Unlike digital memory, human memory does not retain things as they are. And, it is not enough that the event occurred in recent past for us to have a clearer view of it. Like for example, around 10 days back- I shared a walk, conversation, dinner table, and tea with this person. My memory of it now is seemingly sharp. For instance, I remember what turns were taken, what all was observed in passing, topics of conversation and points of laughter, moments of doubt and points of irritability. An year later, I am sure- much of this would fade away, and I may remember it as a nice evening I once had. Five years later, I might even forget that. Or mix the memories of this day with that.
Despite it’s muddling of affairs, we often hear that time is the greatest teacher. That is because with time, we begin to look at some of our memories differently- not as events but as statement of character. For some reason, the ‘I’ of recent past, becomes ‘him’ of the time long gone. Earlier I thought complicated thoughts are what we are here (or ought to be here) to give other people- now, I know better, and realise that the primary thing we should give others is care and love.

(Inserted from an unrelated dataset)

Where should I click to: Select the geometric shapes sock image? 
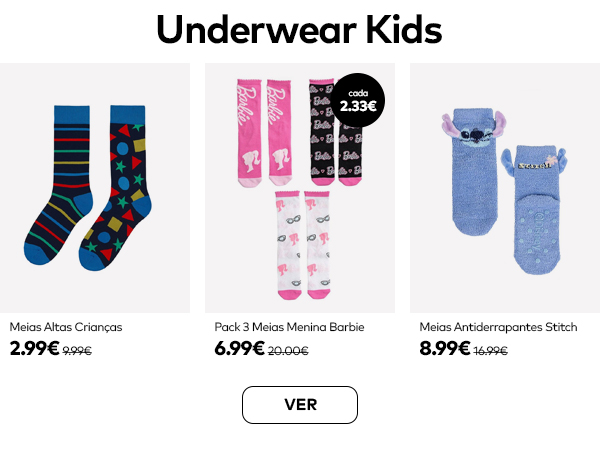click(x=115, y=187)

The reverse may also happen- when we find the good aspects of our character (like sense of humor, charm, the ability to be happy by little joys and kindness) not naturally present in our current self. I read somewhere, that memories are a form of personal art that all of us fill our life with, and just as how we examine ourselves after a good film or a good book- a night with memories, or a conversation reminiscing things almost never fails to create something inside us.